Cela n’empêche cependant pas d’avoir une totale liberté sur l’approche que l’on désire adopter pour notre progression. Si un objectif est clairement défini à chaque fois, le titre d’Housemarque ne cherche jamais à nous prendre par la main et à nous diriger en nous imposant d’aller à un endroit plutôt qu’à un autre. Bien sûr, la construction de l’aventure reste majoritairement linéaire, il ne s’agit pas d’un monde ouvert, mais les environnements regorgent de lieux bonus à explorer pour espérer mettre la main sur du loot ou des récompenses supplémentaires. Par ailleurs, on distingue parfois un léger côté metroidvania puisque des endroits peuvent être inaccessibles lors de notre premier passage, mais le devenir ultérieurement si l’on arrive à mettre la main sur les outils nécessaires. Les translocateurs disposés un partout sont alors d’une grande aide pour se téléporter, sans temps de chargement, à n’importe quel endroit du biome où l’on se trouve, et ce à tout moment.

Risque calculé

C’est là qu’entre en jeu la notion d’exploration et l’idée de « risque calculé » qui en découle. En effet, comme tout bon roguelike, Returnal se présente comme un jeu extrêmement exigeant. La mort fait partie de l’expérience et peut survenir à n’importe quel moment en raison des ennemis aussi nombreux que puissants qui croisent notre route à chaque nouvelle porte franchie. L’idée est donc, tout en se dirigeant vers son objectif, d’oser explorer le monde qui nous entoure, et en particulier les salles bonus mentionnées quelques lignes plus haut, afin de réussir à mettre la main sur un équipement toujours plus puissant et développé. Mais cela ne se fait pas sans risque et dévier de sa trajectoire peut parfois nous conduire à une mort aussi frustrante qu’inattendue, qui nous oblige alors à tout recommencer depuis le début. Néanmoins, c’est aussi cela qui fait tout le sel d’un jeu tel que celui-ci : le goût du risque est, certes, à double tranchant, mais il est parfois inévitable si on veut parvenir à mieux s’en sortir par la suite.

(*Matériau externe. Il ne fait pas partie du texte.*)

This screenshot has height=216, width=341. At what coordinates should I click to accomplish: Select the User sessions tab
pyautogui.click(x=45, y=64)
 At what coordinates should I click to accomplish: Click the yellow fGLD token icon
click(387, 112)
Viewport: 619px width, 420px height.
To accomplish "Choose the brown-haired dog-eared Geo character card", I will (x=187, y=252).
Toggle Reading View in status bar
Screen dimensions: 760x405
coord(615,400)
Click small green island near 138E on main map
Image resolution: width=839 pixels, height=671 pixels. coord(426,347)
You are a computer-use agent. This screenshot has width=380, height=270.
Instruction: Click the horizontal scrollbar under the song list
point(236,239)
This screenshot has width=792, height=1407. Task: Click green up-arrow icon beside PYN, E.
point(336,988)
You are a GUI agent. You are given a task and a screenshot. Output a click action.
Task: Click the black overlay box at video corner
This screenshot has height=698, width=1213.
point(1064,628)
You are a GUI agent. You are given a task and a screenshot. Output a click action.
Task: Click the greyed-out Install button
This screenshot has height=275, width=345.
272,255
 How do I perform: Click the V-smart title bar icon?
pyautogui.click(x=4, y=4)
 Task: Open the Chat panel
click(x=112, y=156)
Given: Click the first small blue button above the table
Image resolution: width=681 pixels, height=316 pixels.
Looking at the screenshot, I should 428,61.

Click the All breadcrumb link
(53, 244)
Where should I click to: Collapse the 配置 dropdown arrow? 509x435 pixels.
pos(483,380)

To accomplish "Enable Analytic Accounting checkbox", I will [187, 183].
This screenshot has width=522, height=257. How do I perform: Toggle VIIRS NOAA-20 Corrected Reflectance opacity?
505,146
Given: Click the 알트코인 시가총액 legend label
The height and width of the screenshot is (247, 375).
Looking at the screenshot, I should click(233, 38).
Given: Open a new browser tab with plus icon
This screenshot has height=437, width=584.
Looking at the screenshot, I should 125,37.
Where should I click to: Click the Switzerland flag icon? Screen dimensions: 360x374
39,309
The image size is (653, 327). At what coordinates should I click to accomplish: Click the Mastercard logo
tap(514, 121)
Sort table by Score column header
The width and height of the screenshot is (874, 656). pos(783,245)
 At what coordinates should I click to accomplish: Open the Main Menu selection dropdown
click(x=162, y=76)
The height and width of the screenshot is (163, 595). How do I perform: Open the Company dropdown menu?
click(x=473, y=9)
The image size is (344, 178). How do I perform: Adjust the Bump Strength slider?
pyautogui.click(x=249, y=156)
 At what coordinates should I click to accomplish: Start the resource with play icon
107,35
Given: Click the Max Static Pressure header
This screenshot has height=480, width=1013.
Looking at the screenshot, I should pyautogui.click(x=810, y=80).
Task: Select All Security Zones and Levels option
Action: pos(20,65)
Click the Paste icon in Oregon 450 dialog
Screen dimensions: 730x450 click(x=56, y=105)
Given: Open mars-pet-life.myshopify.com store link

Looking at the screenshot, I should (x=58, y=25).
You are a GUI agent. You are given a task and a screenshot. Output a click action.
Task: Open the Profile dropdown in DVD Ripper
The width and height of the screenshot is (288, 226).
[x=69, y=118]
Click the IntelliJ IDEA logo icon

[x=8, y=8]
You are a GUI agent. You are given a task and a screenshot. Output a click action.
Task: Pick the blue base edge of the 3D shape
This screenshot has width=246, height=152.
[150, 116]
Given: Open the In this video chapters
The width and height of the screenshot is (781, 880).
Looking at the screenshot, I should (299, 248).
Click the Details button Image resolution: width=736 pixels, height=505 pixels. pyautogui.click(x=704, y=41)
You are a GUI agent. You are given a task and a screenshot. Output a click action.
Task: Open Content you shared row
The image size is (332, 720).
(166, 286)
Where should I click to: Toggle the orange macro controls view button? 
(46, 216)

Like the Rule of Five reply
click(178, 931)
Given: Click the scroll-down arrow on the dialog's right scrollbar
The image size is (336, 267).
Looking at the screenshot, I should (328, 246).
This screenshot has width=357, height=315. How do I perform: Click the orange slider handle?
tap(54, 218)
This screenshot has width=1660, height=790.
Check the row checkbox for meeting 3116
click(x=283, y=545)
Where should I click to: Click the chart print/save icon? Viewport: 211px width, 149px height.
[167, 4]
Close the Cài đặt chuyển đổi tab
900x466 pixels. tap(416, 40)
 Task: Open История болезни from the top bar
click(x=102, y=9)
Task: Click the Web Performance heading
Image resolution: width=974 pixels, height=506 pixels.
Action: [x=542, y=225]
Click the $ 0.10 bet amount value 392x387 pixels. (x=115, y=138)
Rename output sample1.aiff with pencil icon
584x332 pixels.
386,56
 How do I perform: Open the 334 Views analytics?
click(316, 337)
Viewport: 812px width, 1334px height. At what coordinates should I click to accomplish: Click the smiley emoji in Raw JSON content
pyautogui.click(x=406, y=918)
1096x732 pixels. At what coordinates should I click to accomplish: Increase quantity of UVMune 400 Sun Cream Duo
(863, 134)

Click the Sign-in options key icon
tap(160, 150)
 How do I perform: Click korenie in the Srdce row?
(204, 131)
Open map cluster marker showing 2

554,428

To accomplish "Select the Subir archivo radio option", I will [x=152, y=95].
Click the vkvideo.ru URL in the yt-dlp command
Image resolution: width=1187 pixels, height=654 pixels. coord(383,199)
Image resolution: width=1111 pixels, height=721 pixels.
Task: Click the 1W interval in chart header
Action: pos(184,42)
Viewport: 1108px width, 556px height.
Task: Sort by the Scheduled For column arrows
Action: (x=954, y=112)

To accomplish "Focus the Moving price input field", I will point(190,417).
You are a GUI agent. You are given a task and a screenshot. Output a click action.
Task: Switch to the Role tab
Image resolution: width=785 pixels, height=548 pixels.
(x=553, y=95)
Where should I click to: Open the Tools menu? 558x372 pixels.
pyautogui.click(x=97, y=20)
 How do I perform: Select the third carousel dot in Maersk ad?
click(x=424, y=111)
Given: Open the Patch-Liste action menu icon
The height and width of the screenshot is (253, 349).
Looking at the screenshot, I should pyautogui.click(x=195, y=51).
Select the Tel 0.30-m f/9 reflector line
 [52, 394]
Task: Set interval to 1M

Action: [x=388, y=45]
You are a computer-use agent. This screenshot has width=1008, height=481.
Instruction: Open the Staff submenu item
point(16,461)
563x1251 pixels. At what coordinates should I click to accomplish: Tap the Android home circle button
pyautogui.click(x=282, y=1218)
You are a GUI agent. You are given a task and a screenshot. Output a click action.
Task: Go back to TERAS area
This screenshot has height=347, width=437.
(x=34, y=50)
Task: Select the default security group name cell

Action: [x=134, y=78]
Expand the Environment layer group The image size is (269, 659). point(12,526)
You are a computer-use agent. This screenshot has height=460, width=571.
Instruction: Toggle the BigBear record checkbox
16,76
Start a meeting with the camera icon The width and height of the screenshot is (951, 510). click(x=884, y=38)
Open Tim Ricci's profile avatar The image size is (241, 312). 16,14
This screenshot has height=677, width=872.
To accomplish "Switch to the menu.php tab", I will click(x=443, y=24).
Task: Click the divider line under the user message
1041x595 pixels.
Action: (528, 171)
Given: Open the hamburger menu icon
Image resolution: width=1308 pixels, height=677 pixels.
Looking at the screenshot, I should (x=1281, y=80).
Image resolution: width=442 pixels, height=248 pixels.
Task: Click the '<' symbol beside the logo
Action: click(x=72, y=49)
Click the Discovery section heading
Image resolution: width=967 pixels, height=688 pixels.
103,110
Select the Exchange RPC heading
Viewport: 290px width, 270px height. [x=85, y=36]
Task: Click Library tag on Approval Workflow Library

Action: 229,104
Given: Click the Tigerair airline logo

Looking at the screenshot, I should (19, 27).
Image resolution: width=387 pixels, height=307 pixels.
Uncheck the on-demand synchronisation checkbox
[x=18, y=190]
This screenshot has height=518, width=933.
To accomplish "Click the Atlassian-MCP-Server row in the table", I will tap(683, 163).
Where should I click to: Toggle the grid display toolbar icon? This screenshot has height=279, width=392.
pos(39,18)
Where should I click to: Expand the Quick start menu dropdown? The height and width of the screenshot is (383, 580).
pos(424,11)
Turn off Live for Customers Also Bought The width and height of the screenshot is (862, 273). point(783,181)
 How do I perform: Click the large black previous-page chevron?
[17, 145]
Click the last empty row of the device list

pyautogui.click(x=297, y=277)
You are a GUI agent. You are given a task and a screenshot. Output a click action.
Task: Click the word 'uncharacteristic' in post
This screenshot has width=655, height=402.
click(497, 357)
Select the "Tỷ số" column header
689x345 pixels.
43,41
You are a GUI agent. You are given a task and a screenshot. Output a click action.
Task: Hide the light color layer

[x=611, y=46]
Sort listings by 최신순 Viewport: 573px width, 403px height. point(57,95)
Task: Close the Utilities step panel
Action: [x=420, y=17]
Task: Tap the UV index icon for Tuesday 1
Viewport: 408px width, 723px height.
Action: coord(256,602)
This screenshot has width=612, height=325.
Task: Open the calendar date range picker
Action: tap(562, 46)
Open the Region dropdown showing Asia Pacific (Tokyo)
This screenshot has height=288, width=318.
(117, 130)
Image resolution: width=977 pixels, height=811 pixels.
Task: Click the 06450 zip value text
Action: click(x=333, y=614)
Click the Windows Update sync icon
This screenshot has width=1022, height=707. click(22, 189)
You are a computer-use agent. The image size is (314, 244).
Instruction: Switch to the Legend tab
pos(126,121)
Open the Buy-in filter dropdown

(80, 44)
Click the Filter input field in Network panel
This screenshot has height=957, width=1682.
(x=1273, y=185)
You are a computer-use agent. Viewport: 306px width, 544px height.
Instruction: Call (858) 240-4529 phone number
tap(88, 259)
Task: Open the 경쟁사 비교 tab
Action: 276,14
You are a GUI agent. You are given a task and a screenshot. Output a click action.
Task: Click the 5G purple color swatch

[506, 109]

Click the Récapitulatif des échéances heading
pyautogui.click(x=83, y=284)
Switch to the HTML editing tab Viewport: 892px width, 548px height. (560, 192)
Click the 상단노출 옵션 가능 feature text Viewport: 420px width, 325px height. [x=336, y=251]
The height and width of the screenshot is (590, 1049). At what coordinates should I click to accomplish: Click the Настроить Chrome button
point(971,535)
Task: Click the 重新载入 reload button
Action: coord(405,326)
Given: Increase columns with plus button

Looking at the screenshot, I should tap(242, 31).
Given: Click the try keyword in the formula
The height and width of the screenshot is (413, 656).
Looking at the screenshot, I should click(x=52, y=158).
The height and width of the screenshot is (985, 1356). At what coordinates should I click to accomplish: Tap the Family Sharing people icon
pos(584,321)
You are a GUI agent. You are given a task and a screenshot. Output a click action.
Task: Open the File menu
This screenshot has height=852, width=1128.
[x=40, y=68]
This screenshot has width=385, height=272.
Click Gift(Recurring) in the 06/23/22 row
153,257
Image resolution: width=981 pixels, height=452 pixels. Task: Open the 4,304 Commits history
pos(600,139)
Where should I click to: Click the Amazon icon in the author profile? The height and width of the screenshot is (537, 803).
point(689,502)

Certaines salles bonus peuvent rapporter gros… mais aussi risquer gros

C’est d’autant plus important que le côté procédural de l’expérience se répercute évidemment sur le loot, qui est entièrement aléatoire. D’une partie à une autre, vous ne tomberez pas sur les mêmes équipements ni les mêmes ressources, ce qui peut rendre votre progression plus ou moins compliquée – mais pas forcément impossible – selon votre niveau de chance. C’est toutefois un moyen de tenter de nombreuses approches différentes et de trouver celle qui vous convient le mieux, ou pour être plus précis, celle qui vous réussit le mieux. Car par-delà les ressources récurrences (le silphium pour récupérer/augmenter sa vie, l’obolithe pour acheter des bonus ou encore l’éther pour débloquer de nouveaux atouts), c’est surtout vers des ressources beaucoup plus rares telles que les consommables, les reliques, les parasites et bien sûr les armes qu’il faudra se tourner pour mettre toutes les chances de son côté.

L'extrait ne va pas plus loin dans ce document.